Dark Sister Read online




  DARK SISTER

  by Graham Joyce

  G&S Books

  Dark Sister is a work of fiction. All characters and events portrayed in this novel are fictitious or used fictitiously.

  Copyright © Graham Joyce 1992. All rights reserved.

  This E-book edition first published 2012 by G&S Books.

  Graham Joyce is a multiple award winning author. He grew up in the mining village of Keresley near Coventry. In 1988 he quit his job as a youth officer and decamped to the Greek island of Lesbos, there to live in a beach shack with a colony of scorpions and to concentrate on writing. He sold his first novel while still in Greece and travelled in the Middle East on the proceeds. He is a winner of The World Fantasy Award; is five-times winner of the British Fantasy Award for Best Novel; is twice winner of the French Grand Prix De L'Imaginaire; and was the winner of the American O Henry short story award in 2009.

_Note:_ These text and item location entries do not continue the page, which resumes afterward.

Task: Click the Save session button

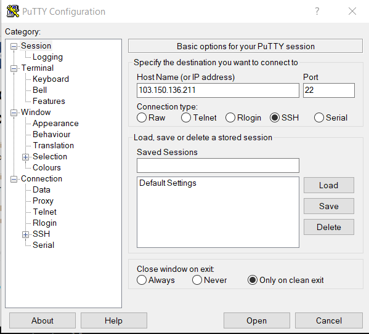Action: 329,206
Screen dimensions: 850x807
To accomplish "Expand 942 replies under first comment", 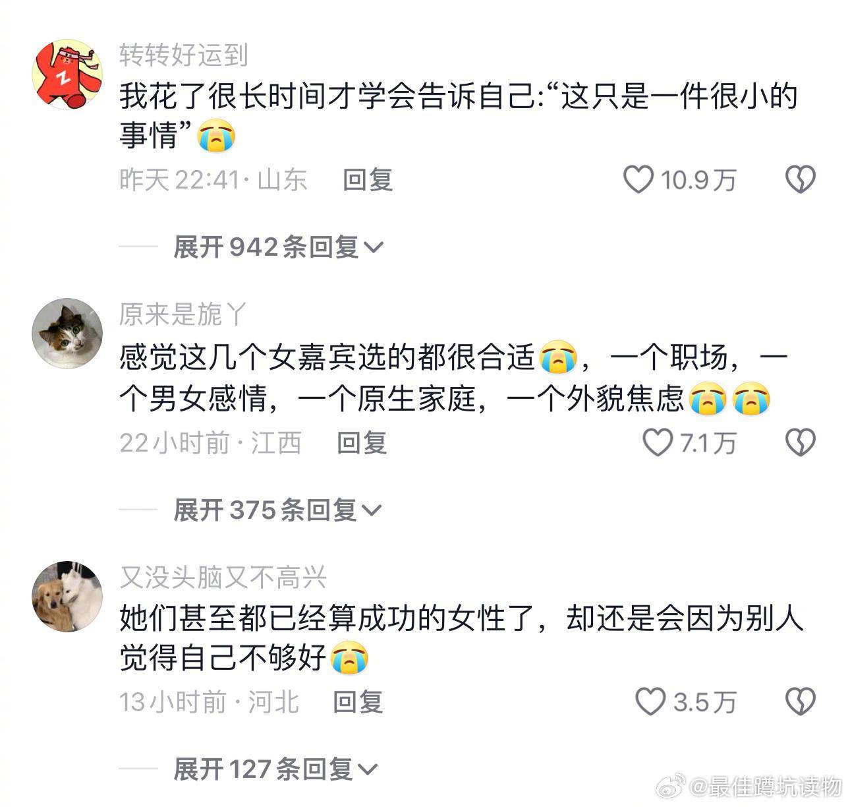I will tap(278, 247).
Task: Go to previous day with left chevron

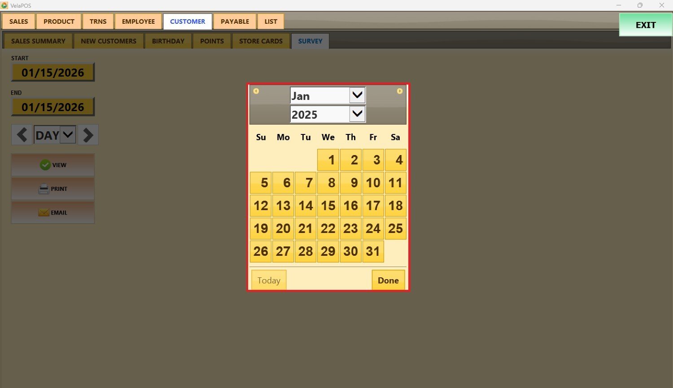Action: [x=22, y=135]
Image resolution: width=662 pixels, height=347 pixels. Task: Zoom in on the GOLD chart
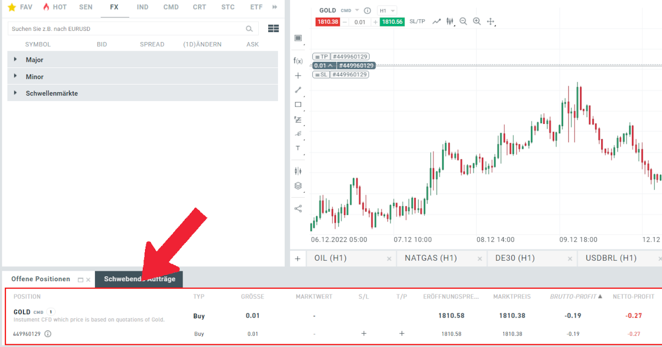click(x=477, y=21)

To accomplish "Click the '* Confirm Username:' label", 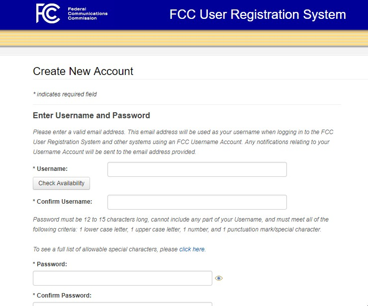I will [63, 202].
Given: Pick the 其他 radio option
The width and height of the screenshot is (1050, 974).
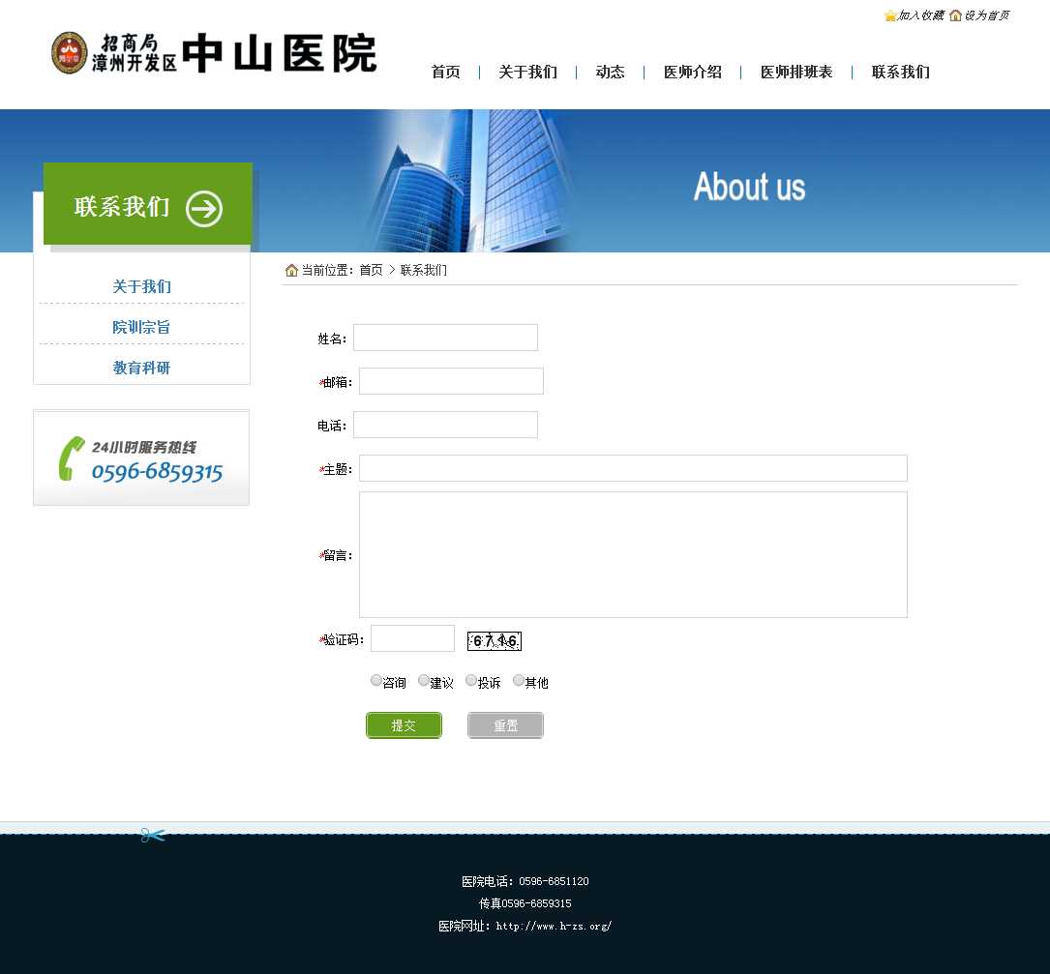Looking at the screenshot, I should click(519, 680).
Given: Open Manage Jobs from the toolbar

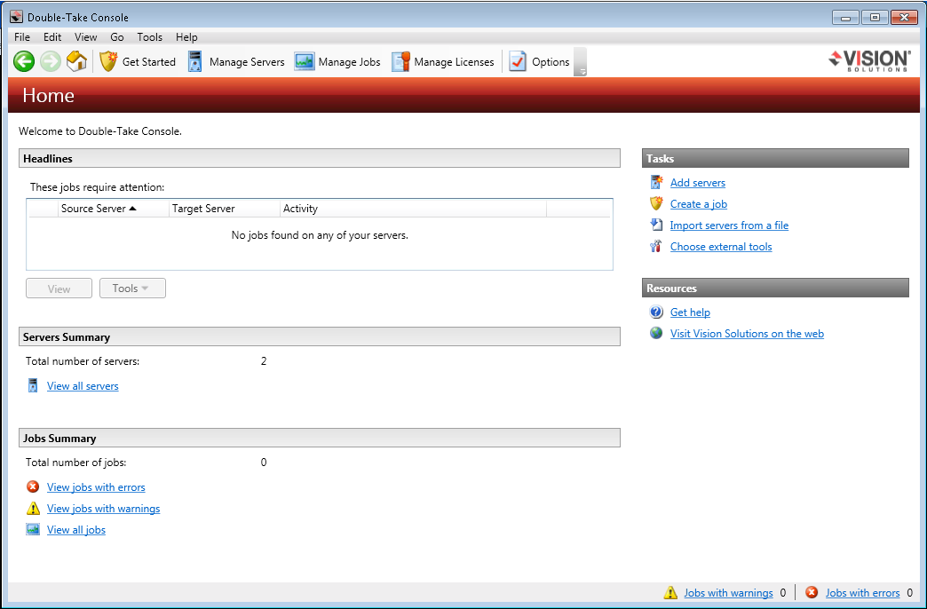Looking at the screenshot, I should point(337,62).
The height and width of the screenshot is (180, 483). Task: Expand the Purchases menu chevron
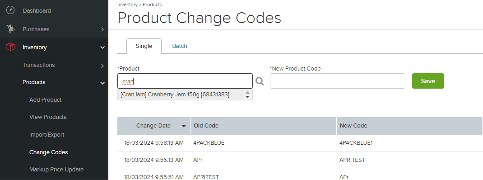[102, 29]
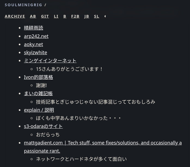Open the ARCHIVE navigation item

[x=15, y=16]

  His website is: www.grahamjoyce.co.uk. He tweets as Grahamjoycebook

  Other novels by Graham Joyce:

  Dreamside (Kindle available)

  House Of Lost Dreams

  Requiem

  The Tooth Fairy (Kindle available)

  The Stormwatcher

  Leningrad Nights

  Indigo

  Smoking Poppy

  The Facts Of Life

  The Limits Of Enchantment

  Memoirs Of A Master Forger by William Heaney/ How To Make Friends With Demons

  The Silent Land

  Some Kind Of Fairy Tale

  (Short storie)::

  Partial Eclipse & Other Short Stories

  Tales For A Dark Evening (Kindle available)

  (Children & Young Adult novels):

  Spiderbite

  TWOC

  Do The Creepy Thing (Kindle available)

  Three ways To Snog An Alien

  The Devil’s Ladder

  (Non-fiction):

  Simple Goalkeeping Made Spectacular

  TO: MY MOTHER AND FATHER, WHO NEVER PUT ME THROUGH ANY OF THIS

  When Alex had ripped out the boards, in a cracking and splintering of wood, he called Maggie. The kids came too, along with Dot, their Labrador-cross, who had a sniff at the results.

  "I knew it!" Maggie said. "It's beautiful!"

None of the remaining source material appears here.